All that's swell, but beware of going to extremes and over-cutting in ways that could harm.
Here are four ways that, reliably for most, increase sales and ROI that should be on your do-not-cut list.
Testing is one of your best ongoing tools for increasing sales and profits. Yes, it has more up-front costs than not testing, and so seems to the uninitiated to be ripe for cutting. But don't get sucked into no-test arguments from short-term-thinking bean-counters or you'll regret it in the long run.
Affordable tests I've seen with excellent payoffs:
- Mail frequency. Segment by segment you can really fine-tune who needs more catalogs, who needs fewer, and with what timing. Result: maximizing ROI and often cutting costs big-time in the long run.

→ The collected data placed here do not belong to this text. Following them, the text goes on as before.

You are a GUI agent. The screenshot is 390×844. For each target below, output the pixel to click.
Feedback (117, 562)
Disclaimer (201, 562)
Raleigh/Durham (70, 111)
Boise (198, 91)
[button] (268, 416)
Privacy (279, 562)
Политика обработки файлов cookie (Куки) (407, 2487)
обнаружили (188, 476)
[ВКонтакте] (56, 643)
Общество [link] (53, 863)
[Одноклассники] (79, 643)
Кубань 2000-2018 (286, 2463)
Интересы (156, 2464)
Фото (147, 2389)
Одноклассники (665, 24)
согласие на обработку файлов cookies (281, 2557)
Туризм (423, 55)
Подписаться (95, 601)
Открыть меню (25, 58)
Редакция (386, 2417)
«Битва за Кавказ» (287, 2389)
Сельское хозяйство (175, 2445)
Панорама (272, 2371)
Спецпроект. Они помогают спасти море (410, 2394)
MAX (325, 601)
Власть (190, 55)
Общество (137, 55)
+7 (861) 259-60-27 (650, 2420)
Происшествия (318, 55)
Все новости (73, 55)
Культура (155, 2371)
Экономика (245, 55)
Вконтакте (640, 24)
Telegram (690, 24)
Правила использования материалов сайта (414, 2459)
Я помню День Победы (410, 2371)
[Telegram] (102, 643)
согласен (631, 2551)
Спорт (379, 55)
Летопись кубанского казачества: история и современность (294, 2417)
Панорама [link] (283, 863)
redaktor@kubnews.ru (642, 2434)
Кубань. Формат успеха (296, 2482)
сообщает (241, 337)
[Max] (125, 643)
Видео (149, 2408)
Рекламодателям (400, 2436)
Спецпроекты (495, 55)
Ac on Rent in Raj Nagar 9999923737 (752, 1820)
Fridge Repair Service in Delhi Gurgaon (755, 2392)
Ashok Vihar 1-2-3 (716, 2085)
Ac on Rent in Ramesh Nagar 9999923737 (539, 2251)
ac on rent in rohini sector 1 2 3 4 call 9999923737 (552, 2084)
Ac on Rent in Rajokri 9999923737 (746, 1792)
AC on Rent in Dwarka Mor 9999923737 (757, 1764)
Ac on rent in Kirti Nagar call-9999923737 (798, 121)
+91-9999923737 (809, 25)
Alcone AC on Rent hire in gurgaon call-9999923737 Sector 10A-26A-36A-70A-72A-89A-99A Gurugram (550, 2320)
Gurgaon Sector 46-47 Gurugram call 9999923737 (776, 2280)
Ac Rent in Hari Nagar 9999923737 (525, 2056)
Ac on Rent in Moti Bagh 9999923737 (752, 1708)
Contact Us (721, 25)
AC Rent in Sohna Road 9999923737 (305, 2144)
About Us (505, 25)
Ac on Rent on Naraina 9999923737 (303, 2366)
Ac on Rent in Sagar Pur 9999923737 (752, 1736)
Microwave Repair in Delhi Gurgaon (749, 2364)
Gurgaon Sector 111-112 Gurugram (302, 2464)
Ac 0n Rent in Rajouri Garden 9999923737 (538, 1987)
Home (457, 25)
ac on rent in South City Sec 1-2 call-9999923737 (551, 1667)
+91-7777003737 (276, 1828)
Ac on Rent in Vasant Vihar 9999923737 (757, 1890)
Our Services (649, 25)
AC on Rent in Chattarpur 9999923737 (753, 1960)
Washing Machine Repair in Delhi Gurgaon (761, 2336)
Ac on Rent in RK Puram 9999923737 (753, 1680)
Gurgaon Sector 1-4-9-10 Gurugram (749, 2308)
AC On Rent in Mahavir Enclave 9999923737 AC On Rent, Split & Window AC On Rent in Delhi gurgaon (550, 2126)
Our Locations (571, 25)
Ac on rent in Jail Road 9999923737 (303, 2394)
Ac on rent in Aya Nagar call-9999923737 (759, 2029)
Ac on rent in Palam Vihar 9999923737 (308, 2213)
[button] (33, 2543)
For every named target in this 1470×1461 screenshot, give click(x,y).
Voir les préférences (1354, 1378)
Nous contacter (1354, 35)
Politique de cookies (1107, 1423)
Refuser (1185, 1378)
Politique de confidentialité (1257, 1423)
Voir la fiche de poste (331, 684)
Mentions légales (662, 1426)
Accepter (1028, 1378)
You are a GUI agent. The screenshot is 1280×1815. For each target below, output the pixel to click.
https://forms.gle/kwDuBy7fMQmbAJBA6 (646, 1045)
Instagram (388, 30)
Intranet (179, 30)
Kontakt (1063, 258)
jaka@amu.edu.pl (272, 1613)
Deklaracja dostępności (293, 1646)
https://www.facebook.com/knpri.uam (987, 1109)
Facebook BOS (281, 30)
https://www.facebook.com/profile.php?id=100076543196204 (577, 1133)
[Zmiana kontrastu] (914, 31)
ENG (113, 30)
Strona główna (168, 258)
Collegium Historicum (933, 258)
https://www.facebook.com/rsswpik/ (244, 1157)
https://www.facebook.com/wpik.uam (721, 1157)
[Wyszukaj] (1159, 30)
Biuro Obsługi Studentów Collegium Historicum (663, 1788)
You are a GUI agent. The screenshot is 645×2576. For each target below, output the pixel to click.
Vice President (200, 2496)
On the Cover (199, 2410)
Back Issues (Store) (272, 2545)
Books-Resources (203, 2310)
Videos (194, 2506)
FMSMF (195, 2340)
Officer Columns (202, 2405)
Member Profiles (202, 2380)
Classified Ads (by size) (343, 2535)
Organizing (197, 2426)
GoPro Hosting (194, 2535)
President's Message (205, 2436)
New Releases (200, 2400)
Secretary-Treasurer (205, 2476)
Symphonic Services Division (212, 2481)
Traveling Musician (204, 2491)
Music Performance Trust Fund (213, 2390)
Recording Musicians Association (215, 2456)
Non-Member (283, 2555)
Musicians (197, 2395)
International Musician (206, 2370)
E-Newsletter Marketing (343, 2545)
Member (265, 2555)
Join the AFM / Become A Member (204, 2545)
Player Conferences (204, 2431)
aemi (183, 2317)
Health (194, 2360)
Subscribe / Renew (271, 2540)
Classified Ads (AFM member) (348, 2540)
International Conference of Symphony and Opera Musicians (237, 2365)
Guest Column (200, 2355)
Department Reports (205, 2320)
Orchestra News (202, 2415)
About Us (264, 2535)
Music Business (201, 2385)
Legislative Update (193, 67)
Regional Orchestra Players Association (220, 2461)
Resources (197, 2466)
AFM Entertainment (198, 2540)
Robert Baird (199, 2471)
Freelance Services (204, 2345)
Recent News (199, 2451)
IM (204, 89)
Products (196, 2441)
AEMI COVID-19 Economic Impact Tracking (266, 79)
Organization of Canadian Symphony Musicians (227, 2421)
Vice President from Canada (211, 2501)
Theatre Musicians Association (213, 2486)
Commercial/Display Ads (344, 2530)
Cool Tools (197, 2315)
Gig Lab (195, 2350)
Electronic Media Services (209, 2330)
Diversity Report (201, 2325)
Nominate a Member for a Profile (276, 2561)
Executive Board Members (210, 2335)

- Offers and order-size hurdles for those offers. Investing in offer tests can deliver big paybacks. They let you fine-tune who gets offers, when, and how much margin to give away to each group. Be sure to track one-year response and ROI which can look very different from initial test results.
- Freshness. That is, when to have new covers, new 2/3s, new page rearrangements. A fresh-looking catalog for each mailing usually lifts response at the small cost of plate changes. I've seen impressive results.
I've seen catalogs go into serious tailspins from cutting prospecting too much. It takes years to recover and some never recover at all.
Yes, most prospecting loses money on the initial send. But track your 12-month and 18-month ROI. If you're patient, you'll find a point at which each prospecting effort passes break-even — at which point you've added a tidy new group of loyal customers. You must prospect in order to keep your house list stable or growing. If you seek stability, not growth, then you still need to test the prospecting quantity that delivers that stability.
If you must cut prospecting, just cut back to enough to keep your 12-month buyer counts stable during a fixed austerity period.
Cutting page count can be a good thing...up to a point. But try to not cut back below the USPS postage weight break-point. If you're going to mail, you might as well mail as many pages as you can up to the point that mailing any more pages would increase your postage. That way more products will get in front of customers, and you'll get the maximum response bang for your postage buck.
GOOD ADDRESS HYGIENE
It's worth getting your mailing list as clean and deliverable as you can. Ask your merge/purge vendor and/or your printer what products they have that can improve your address hygiene even more. That means that more of your catalogs get in the mailboxes of potential buyers. And names that get omitted due to good hygiene can be replaced with better names. It's worth investing more in improved address hygiene if you can apply even better list-cleaning products to your lists.